Ironisnya, aktivitas tambang tetap berjalan, seolah hukum hanya pajangan etalase.
Fakta lapangan yang menggugurkan alibi tambang jika tanah yang diolah perusahan adalah tanah yang telah dibeli secara sah dari Devie Ondang, namun hal ini justru dipatahkan oleh Berita Acara BPN Kantor Pertanahan Kota Bitung No.117/BA.71.72.IP.02.02/IV2025 (permintaan Polres Bitung), yang menyimpulkan, “Lokasi tanah Devie Ondang, SHM 157, tidak dapat dipetakan.”
Hal ini menunjukan jika dasar penguasaan lahan yang selama ini dipakai perusahaan terkesan rapuh dan diduga palsu.
Hal ini terungkap dalam rapat yang dilaksanakan 15 Mei 2025 di Polda Sulut dihadiri keluarga Loloh, penyidik, BPN, dan manajemen tambang.
Pertemuan tersebut telah menguak fakta bahwa SHM 135–136 milik Herman Loloh tidak tumpang tindih dengan SHM 157 Devie Ondang.
Terinformasi, perwakilan BPN Kota Bitung Kasie Survei‐Pemetaan BPN, Anshar Wirawan, menegaskan jika lokasi kedua tanah tersebut letaknya berada sangat jauh.
Robby Supit selaku kuasa dari keluarga Herman Loloh yang ikut hadir dalam pertemuan tersebut, mengatakan jika secara hukum perusahaan menambang di tanah yang bukan milik Devie Ondang.
Ia menarik kesimpulan sederhana bahwa perusahaan menambang di tanah yang secara hukum bukan milik Devie Ondang, apalagi milik PT MSM–PT TTN. Perusahaan harus segera melakukan pembayaran tanah yang telah dijadikan tambang tanpa izin dari Herman Loloh.
Karena apabila tidak, maka sesuai dengan pasal 385 KUHP penyerobotan tanah, diancam 2–4 tahun penjara.

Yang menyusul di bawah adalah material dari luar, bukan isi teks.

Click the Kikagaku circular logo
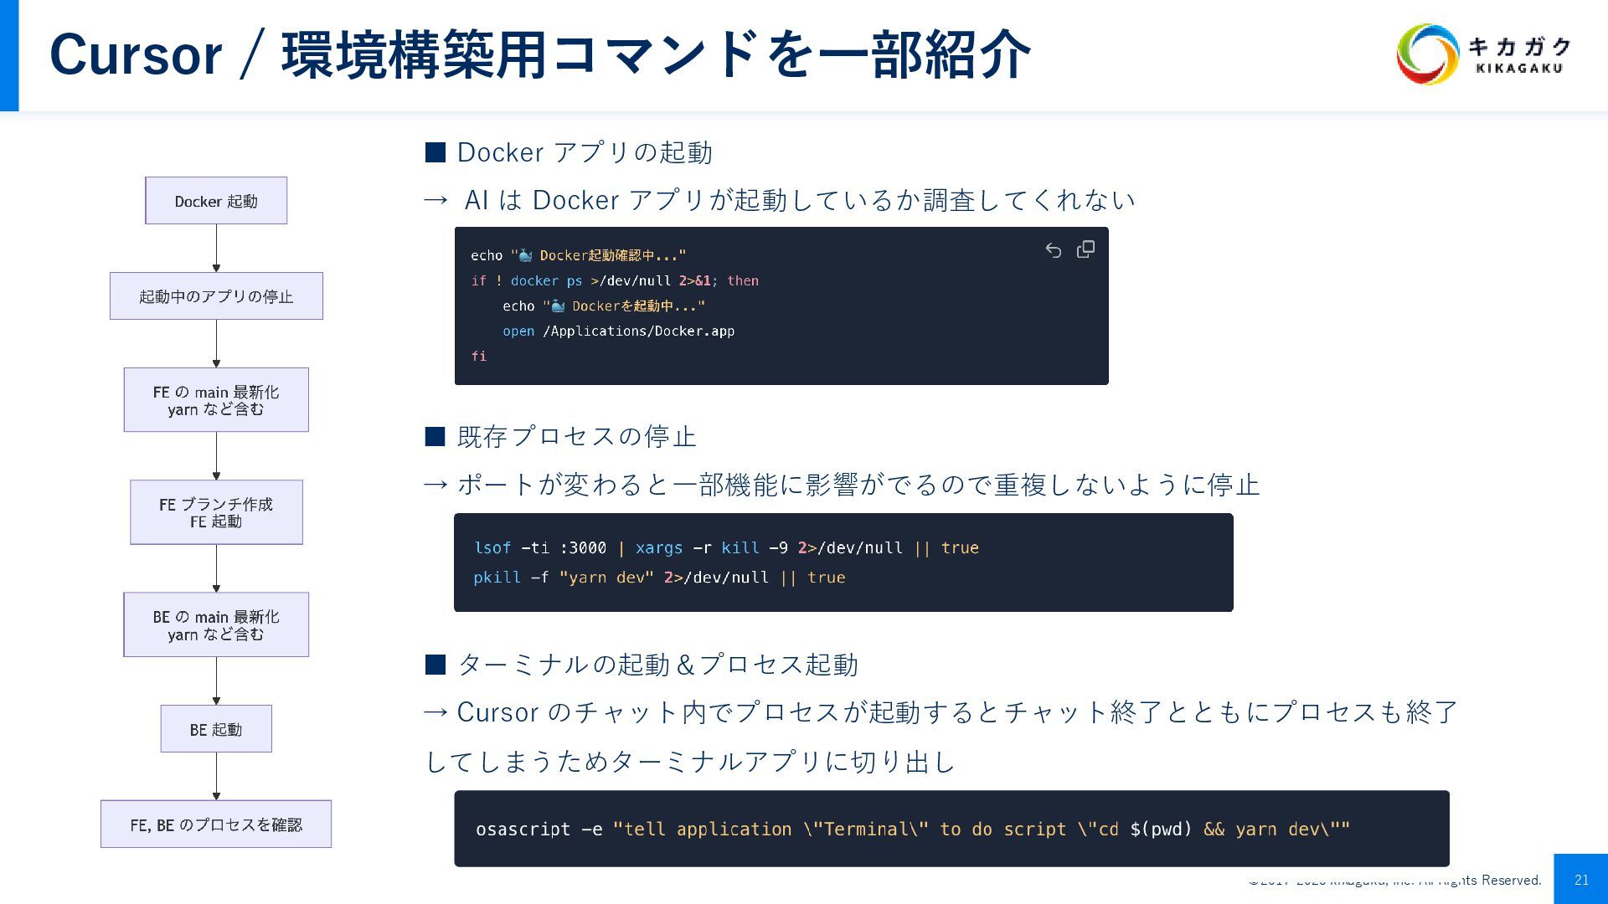The height and width of the screenshot is (904, 1608). (x=1427, y=54)
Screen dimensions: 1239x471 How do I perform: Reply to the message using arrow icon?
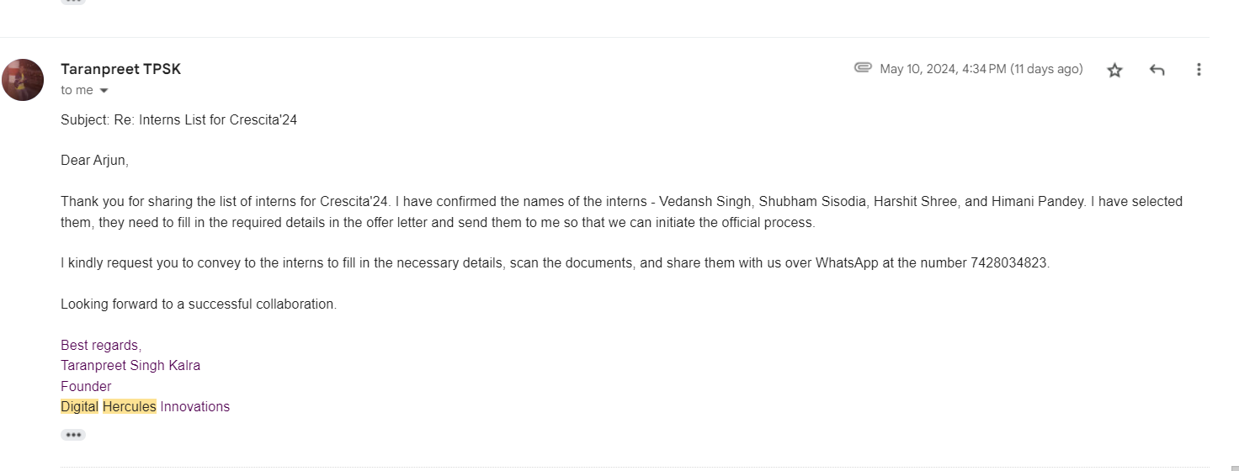click(1157, 70)
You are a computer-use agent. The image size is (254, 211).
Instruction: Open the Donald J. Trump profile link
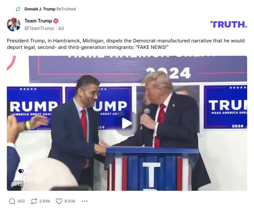[x=40, y=9]
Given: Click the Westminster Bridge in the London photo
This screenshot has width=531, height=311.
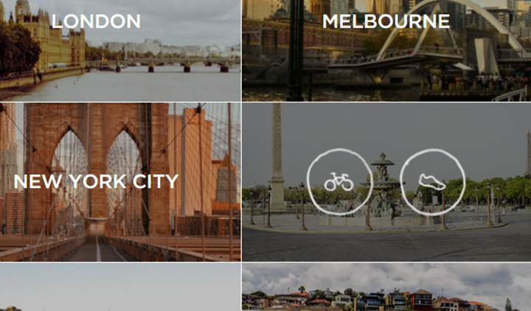Looking at the screenshot, I should tap(162, 64).
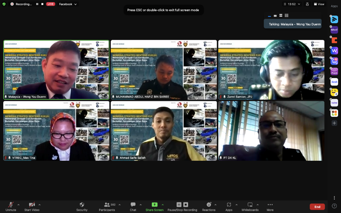The height and width of the screenshot is (213, 341).
Task: Launch the Prezi app from sidebar
Action: point(334,72)
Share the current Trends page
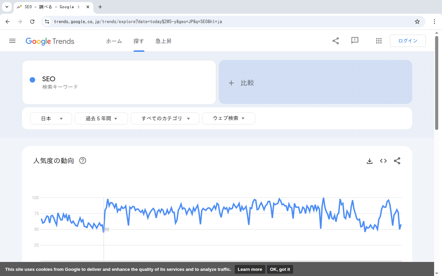442x276 pixels. 335,40
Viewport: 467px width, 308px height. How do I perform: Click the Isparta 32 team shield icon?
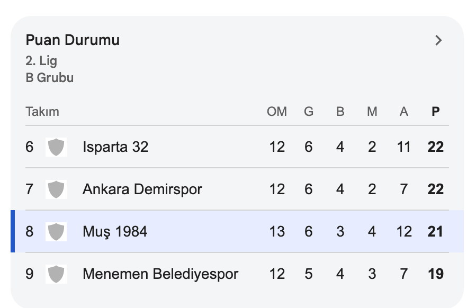click(x=56, y=147)
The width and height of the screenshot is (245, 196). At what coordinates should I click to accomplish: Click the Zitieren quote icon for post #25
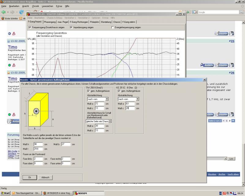pos(221,65)
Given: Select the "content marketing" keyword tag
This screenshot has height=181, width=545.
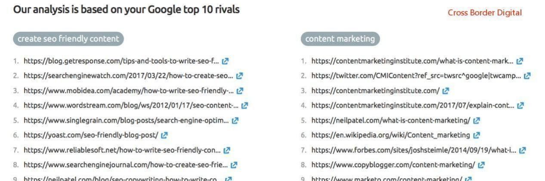Looking at the screenshot, I should [340, 39].
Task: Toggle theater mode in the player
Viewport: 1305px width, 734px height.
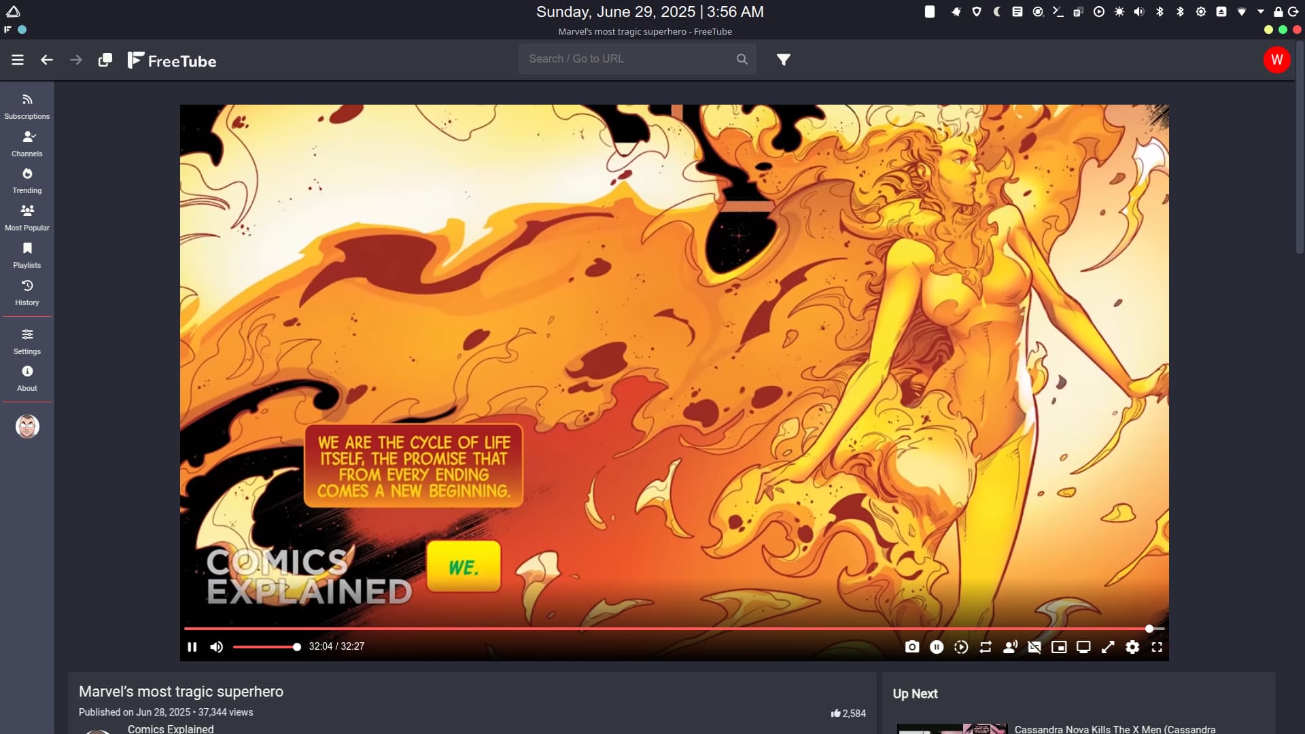Action: [x=1083, y=647]
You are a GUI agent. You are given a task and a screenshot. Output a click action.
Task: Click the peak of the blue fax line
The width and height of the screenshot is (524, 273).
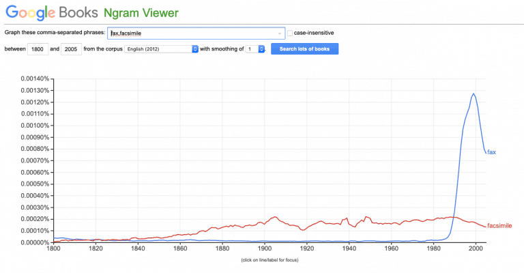pos(474,94)
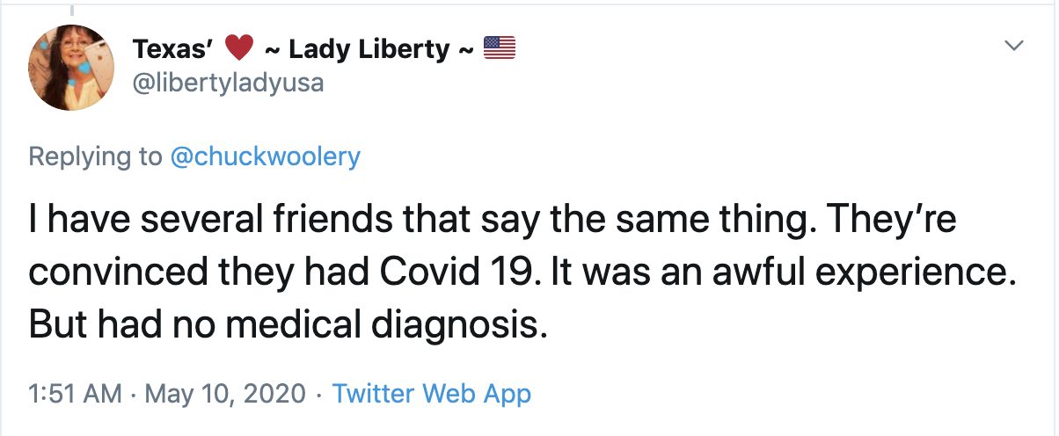The image size is (1059, 436).
Task: Click the line "But had no medical diagnosis."
Action: pyautogui.click(x=289, y=324)
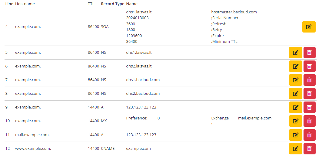Viewport: 322px width, 155px height.
Task: Edit NS record dns2.bacloud.com
Action: pyautogui.click(x=296, y=94)
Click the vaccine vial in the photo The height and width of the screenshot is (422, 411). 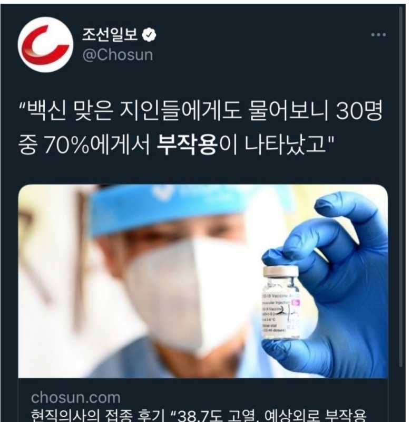281,302
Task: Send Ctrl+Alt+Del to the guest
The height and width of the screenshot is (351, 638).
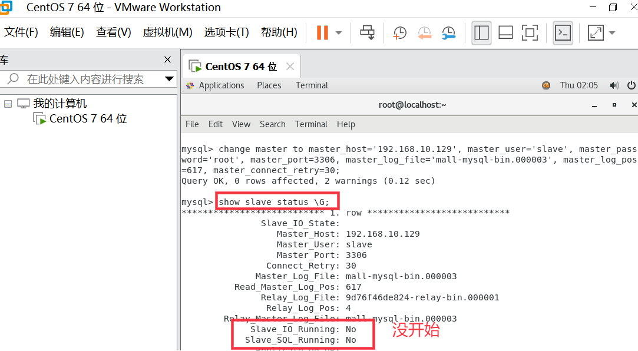Action: pyautogui.click(x=367, y=32)
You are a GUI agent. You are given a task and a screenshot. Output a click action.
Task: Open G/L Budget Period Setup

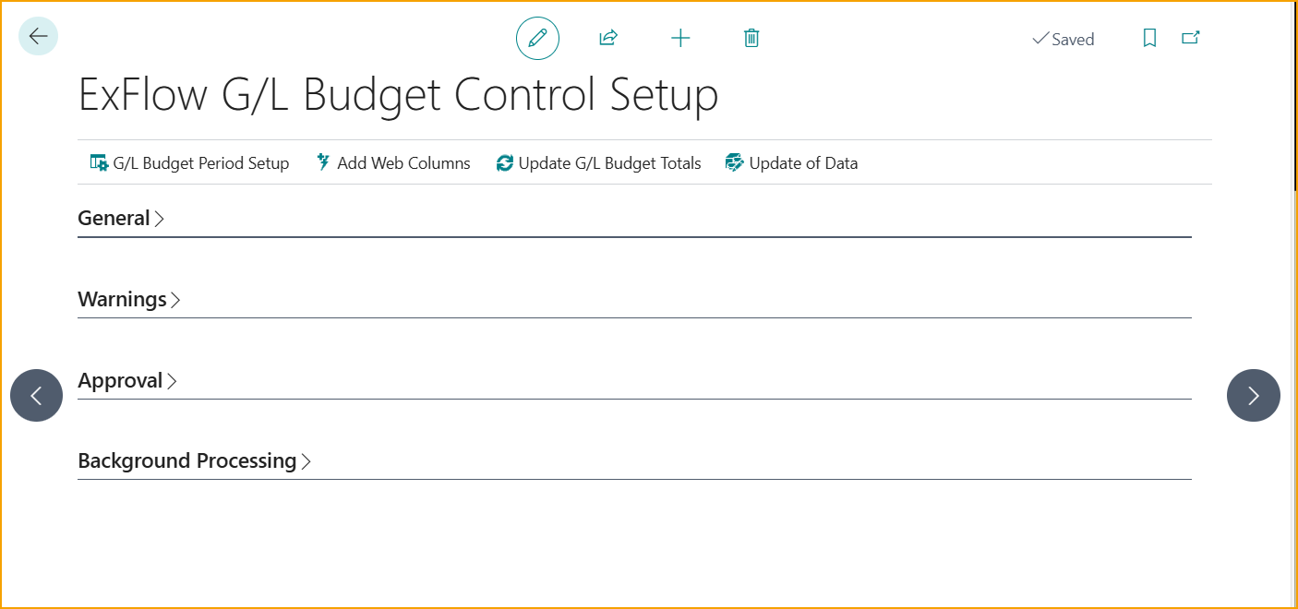click(189, 163)
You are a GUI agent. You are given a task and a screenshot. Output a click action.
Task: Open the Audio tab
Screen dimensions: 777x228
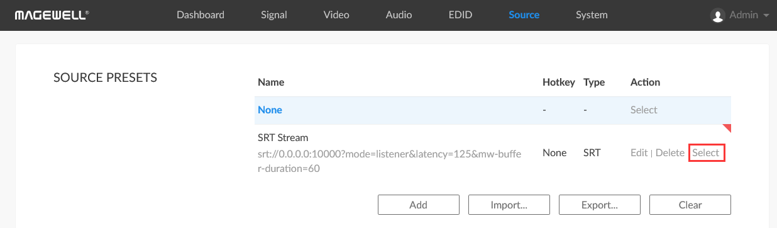(x=399, y=15)
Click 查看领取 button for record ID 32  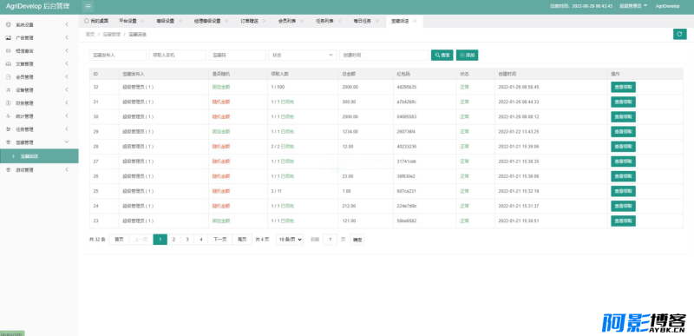tap(623, 87)
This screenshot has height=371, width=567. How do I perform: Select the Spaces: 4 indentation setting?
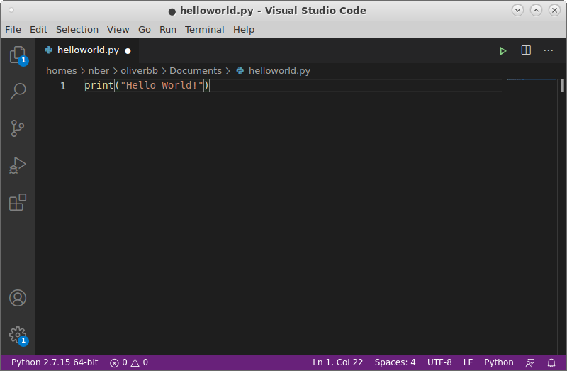click(x=395, y=362)
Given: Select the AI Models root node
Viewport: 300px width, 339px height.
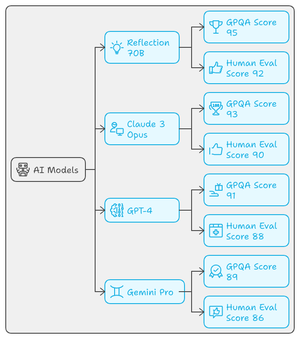Looking at the screenshot, I should click(48, 170).
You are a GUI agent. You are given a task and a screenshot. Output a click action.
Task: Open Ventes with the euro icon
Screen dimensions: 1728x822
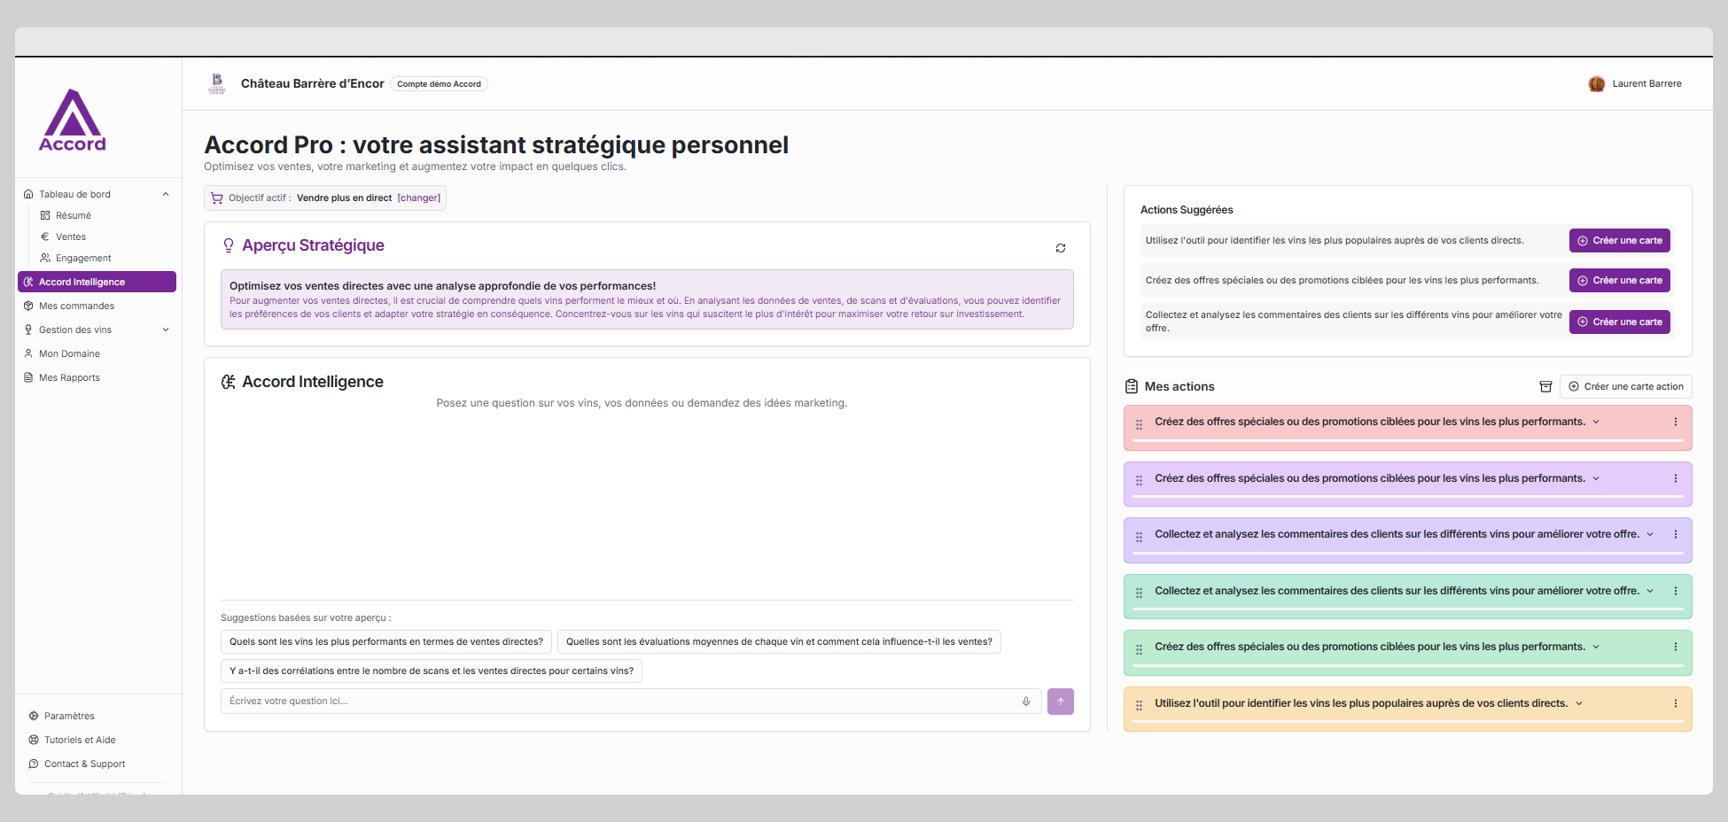point(46,237)
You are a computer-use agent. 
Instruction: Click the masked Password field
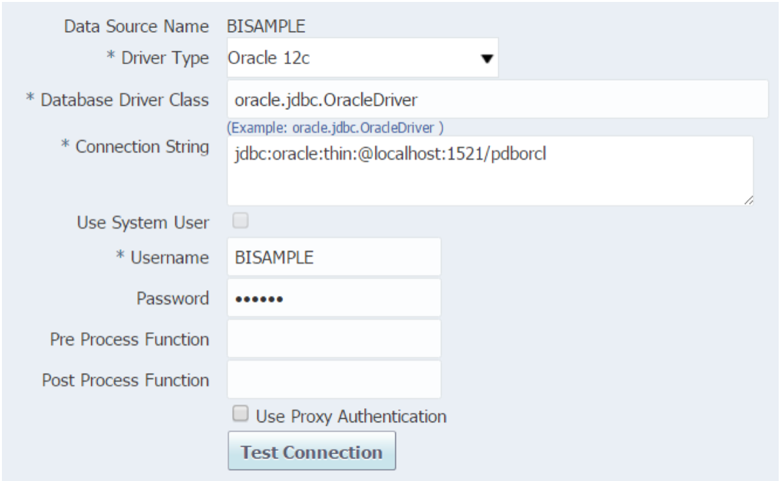pyautogui.click(x=334, y=298)
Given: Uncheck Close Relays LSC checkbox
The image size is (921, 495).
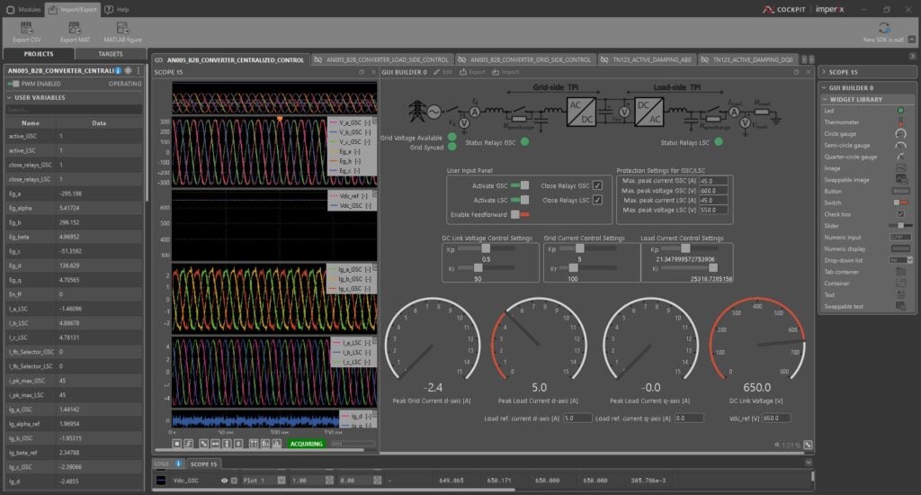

“Pasal 263 KUHP pemalsuan surat, 6 tahun a 250 juta itu net kita pikir begini, bayar bahan berapa orang kerjanya puluhan juta itu satu satu dua tiga empat lorong (relevan bila SHM 157 terbukti palsu) untuk Pasal 45 UU 1/2023 (KUHP baru) & PERMA 13/2016 korporasi dapat dipidana, manajemen ikut bertanggung jawab.
Pasal 55 KUHP, siapa pun yang memerintah atau turut serta, ikut dipidana,” jelas Robby.
Terpisah, Panglima Komando Permesta Sulut, Jonson Wullur, ikut bersuara lantang memberikan desakan keras kepada Polres Bitung agar tidak hanya menempel stiker tersangka pada badan hukum PT MSM/PT TTN, tetapi tersangkakan pula David Sompie dan jajarannya yang turut terlibat dalam dugaan penyebotan tanah milik Herman Loloh.
David Sompie, Direktur Utama PT MSM dan PT TTN memiliki posisi memberi perintah dan mengumpulkan setiap gram emas yang keluar dari tanah milik Herman Loloh.
Doktrin “corporate criminal liability” menyatakan, laba perusahaan lahir dari keputusan direksi, maka direksi memikul pidana ketika keputusan itu melanggar hukum.
Polres Bitung jangan sekadar menempel stiker tersangka pada badan hukum. Tersangkakan pula David Sompie dan seluruh jajaran yang menandatangani operasi di lahan illegal, yang diserobot dari Herman Loloh.
Jika tidak, publik berhak menilai kepolisian tunduk pada modal, bukan konstitusi. Peta BPN dan berita acara adalah alat bukti surat (Pasal 184 KUHAP) dan aktivitas tambang serta hasil produksi juga adalah alat bukti petunjuk dan barang bukti.
“Kelambanan menetapkan ‘triple tersangka’ (Devie Ondang, PT MSM–PT TTN, serta direksi) justru berpotensi obstruction of justice—tindakan menghalangi penegakan hukum,” tegas Jonson.
Jonson juga merekomendasikan kepada Polres Bitung agar kegiatan perusahan lokasi tanah tersebut dihentikan dan harus di police line.
“Kegiatan perusahan harus dihentikan dan tanah tersebut harus dipolice line sambil menunggu proses yang berjalan,” tukas Jonson.
Ia menambahkan, jika emas dari Kota Bitung bersinar maka penegakan hukum oleh Polres Bitung harus lebih bersinar.